If you said Abbey Road you'd be wrong, it was actually a "best of" album by some Australian folk group called The Seekers. http://www.sixtiescity.com/charts/69chart.htm#bestalb69
Yet do any of us know who The Seekers are or care who they are? I'm sure there are some, but the fact of the matter is that over decades we chose who to keep and immortalize, while forgetting the rest. If you think for one minute that Ke$ha is going to be remembered 10 or even 20 years from now, then you have very low standards of the human race. I'm sure a few fans will cling on, but she will be spat out by the music industry and left to waste away in the memory of time.

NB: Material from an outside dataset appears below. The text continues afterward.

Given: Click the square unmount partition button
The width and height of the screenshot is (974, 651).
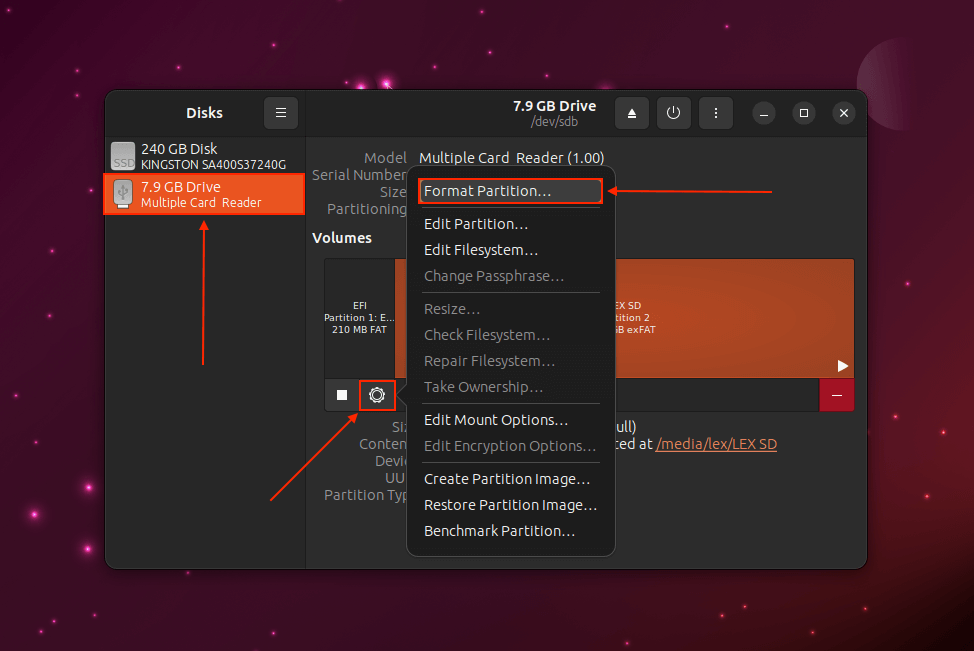Looking at the screenshot, I should 342,395.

Don't believe me? We're already doing it with the '90's. I use to be a moderator on a pretty popular music forum and last year we had a large influx of new members who were born in the mid to late '90's. They thought of themselves as '90's kids and loved every underground album that came out in that decade and were constantly going on about how they wished they could have lived through those times to experience the music first hand. Many of the older members (myself included) who grew up in the '90's kept on trying to convince them that not every high school student in the '90's listened to bands like Slint, Primus, or Faith No More. In fact, none of us could really recall connecting with many of the big name albums at that time like "Blood, Sugar, Sex, Magic" or "Nevermind" (although I think that was more due to embarrassment and the unwillingness to admit we were angsty grunge teenagers), but these new members just could not get around this. We tried to explain that the popular bands of the time were Boyz 2 Men, Whitney Houston, Kris Kross, Garth Brooks, and Shania Twain. How many of these groups are remembered fondly today? Whitney Houston is mostly known for being a coke whore, Kris Kross are remembered for dressing like idiots, Garth Brooks has some following still, but mostly he's known his fans being the "average Americans" that would make Peter Griffin blush. We've cherry picked what we want to remember and left the rest to rot. In a decade or two kids will be talking about how much music sucks in the year 2030 while the music of 2010 and 2011 was where it's at.
Bottom line is that comparing the new music of today to the music of yesterday is unfair because we've carefully selected what we want to remember.